#### Work instructions
Repeat the entries below verbatim, from the line containing "Image resolution: width=2576" through the line containing "Image resolution: width=974", both lines included.

Entries for text and item locations
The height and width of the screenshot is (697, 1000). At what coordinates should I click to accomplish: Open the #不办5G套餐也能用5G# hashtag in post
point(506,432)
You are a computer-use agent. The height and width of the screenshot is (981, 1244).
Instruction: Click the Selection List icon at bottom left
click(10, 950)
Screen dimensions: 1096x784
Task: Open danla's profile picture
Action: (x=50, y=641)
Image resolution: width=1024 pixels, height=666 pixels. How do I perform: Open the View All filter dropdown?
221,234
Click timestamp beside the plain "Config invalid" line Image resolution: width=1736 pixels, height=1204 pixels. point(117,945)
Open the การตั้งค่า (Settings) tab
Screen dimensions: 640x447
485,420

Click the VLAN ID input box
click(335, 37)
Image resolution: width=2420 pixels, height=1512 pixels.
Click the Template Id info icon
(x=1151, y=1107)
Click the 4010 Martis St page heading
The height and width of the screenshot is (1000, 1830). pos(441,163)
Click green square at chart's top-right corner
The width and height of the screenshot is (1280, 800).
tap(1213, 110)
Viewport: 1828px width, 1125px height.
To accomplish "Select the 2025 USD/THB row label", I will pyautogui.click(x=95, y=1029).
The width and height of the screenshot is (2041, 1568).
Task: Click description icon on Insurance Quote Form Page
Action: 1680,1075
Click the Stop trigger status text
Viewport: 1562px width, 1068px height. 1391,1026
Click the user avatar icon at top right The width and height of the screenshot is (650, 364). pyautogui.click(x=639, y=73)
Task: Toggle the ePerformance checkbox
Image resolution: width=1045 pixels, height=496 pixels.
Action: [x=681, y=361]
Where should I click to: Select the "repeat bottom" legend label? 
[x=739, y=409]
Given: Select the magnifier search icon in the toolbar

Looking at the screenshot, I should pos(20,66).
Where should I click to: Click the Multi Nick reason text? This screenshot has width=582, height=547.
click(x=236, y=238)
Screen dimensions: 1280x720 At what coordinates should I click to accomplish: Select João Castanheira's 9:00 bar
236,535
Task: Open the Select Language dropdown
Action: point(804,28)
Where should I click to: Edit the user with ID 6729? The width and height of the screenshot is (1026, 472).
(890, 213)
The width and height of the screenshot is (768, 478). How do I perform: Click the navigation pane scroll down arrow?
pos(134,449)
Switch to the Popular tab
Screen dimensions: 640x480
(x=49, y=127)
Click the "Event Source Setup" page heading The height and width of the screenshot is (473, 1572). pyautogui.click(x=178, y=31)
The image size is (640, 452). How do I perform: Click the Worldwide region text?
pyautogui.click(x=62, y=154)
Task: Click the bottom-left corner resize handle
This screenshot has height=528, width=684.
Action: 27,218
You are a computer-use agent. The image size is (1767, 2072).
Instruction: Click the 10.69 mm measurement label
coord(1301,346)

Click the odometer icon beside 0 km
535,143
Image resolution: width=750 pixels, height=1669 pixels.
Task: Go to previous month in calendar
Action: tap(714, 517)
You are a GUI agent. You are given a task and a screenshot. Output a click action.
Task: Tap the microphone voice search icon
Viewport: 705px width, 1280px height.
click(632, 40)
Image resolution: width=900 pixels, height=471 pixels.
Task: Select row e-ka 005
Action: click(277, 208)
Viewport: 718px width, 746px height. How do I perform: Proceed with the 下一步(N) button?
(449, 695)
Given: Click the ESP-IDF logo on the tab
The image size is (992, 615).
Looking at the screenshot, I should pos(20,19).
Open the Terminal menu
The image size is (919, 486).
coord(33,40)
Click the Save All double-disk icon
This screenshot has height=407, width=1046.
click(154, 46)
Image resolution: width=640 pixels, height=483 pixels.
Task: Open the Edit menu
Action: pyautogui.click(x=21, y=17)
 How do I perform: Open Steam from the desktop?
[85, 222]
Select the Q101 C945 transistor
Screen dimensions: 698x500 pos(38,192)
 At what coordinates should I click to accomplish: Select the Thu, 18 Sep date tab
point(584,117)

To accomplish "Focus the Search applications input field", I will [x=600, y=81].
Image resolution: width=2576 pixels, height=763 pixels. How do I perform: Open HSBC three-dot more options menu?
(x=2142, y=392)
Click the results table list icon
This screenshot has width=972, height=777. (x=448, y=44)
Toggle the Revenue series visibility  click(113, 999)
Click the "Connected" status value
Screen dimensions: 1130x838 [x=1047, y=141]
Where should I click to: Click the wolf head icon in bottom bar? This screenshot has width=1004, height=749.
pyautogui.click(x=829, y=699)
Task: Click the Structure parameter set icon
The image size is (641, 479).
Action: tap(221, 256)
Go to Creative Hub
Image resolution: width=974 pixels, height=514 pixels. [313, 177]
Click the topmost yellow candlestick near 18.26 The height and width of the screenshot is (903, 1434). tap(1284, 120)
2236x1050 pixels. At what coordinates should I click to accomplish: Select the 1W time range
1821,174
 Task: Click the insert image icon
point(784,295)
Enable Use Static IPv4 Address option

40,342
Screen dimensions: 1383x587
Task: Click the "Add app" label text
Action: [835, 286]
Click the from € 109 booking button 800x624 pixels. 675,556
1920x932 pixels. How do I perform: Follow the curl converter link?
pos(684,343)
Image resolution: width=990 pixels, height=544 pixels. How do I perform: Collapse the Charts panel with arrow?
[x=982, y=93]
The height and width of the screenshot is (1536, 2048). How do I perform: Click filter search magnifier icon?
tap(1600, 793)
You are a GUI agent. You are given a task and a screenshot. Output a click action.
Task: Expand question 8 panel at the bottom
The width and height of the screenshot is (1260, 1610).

#### Right answer
Image resolution: width=2576 pixels, height=763 pixels. How do I perform: Open HSBC three-dot more options menu?
(x=2142, y=392)
Click the results table list icon
This screenshot has width=972, height=777. (x=448, y=44)
Toggle the Revenue series visibility  click(113, 999)
Click the "Connected" status value
Screen dimensions: 1130x838 [x=1047, y=141]
Where should I click to: Click the wolf head icon in bottom bar? This screenshot has width=1004, height=749.
pyautogui.click(x=829, y=699)
Task: Click the Structure parameter set icon
The image size is (641, 479).
Action: tap(221, 256)
Go to Creative Hub
Image resolution: width=974 pixels, height=514 pixels. [313, 177]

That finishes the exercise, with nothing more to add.